Still marketed only to qualified retirement plans, CITs also offer a flexible expense structure. Despite tough new Department of Labor fee disclosure guidelines that take effect next month, advisers expect these traditionally opaque funds to keep most of their operating cost advantage over mutual funds.

Pressure from plan participants who think sponsors can do better than just buying a retail product is helping drive pension plans to CITs, explains David Hand, CEO of Houston-based Hand Benefits & Trust Co., a division of Benefit Plans Administrative Services of Utica, New York, that provides CIT valuation services. “Large plans, like defined benefit plans, negotiate directly with managers, who place the funds in other investments, including CITs.” Initial investment minimums, once as high as $100 million, are another draw. In 2007, JPAM lowered the minimum for plans wanting to invest in its target-date-style funds, which use CITs, from $50 million in assets to $25 million.

CITs, which have been around since the late 1920s, are invested by bank trustees and trust companies, and overseen by banking regulators such as the Office of the Comptroller of the Currency. Unlike mutual funds, CITs are exempt from Securities and Exchange Commission regulations on disclosure, but both vehicles must comply with Department of Labor and ERISA rules. As for CITs’ share of the defined contribution market, there’s no definitive picture. Of the $4.8 trillion in U.S. defined-contribution-plan assets at the end of 2011, $2.3 trillion was invested in mutual funds, compared with some $2 trillion in CITs, according to Phillip Chiricotti, president of the Center for Due Diligence, a data research firm in Western Springs, Illinois. Chiricotti, who wants to see standardized reporting for CITs, predicts “significant growth” in their use by defined contribution plans as custom solutions become more popular.

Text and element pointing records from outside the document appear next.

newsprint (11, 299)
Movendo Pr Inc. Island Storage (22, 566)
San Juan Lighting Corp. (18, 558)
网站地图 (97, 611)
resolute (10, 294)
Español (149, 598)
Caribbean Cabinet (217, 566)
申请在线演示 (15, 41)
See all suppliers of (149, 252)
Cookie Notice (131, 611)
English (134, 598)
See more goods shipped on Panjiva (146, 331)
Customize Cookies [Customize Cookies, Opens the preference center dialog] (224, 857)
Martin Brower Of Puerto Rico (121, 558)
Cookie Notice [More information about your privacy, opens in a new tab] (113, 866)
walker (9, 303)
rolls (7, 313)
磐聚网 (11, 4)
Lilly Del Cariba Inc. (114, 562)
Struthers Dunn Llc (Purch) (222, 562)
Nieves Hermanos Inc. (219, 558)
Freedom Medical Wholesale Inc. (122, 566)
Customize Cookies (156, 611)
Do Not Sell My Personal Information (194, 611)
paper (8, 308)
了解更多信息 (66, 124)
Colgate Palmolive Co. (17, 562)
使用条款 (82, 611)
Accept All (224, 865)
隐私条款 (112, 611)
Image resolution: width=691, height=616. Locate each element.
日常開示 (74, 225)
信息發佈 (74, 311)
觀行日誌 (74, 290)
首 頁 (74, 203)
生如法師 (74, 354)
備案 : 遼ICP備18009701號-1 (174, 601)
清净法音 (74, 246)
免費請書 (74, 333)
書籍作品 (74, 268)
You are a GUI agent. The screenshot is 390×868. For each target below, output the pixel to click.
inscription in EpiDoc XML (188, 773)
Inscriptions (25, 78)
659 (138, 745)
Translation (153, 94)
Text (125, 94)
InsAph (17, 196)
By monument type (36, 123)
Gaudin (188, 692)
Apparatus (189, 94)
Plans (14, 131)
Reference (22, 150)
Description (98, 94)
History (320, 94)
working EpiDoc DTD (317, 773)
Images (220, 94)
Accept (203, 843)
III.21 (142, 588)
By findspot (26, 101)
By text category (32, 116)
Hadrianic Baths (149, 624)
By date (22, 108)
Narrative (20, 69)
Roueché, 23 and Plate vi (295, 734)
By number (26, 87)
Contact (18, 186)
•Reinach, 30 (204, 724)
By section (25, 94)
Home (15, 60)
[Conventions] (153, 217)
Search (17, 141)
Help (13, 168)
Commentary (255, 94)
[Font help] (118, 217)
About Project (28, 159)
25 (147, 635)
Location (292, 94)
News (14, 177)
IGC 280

In many cases CITs may offer better pricing than mutual funds, says Steven Rabitz, a partner in the employee benefits and executive compensation practice group of New York–based law firm Stroock & Stroock & Lavan. Whereas mutual funds charge retail investors and defined contribution plans the same fees, sponsors can negotiate with CITs. “As assets grow, fees can drop in incremental steps,” says Thomas Applegate, a New York–based client portfolio manager for ING Group, which manages $2.5 billion in CITs.

Under the DoL’s new disclosure rules, CITs that want to be offered as ERISA retirement vehicles must be as transparent as mutual funds, with one exception: If the plan negotiates management fees so they’re embedded in the expense ratio, quarterly disclosure isn’t mandatory. “Some might argue that essentially leaving participants in the dark about financial adviser compensation is contrary to the spirit of Dodd-Frank and DoL goals regarding fee transparency,” says Marcia Wagner, managing partner at Boston-based Wagner Law Group, an ERISA specialist.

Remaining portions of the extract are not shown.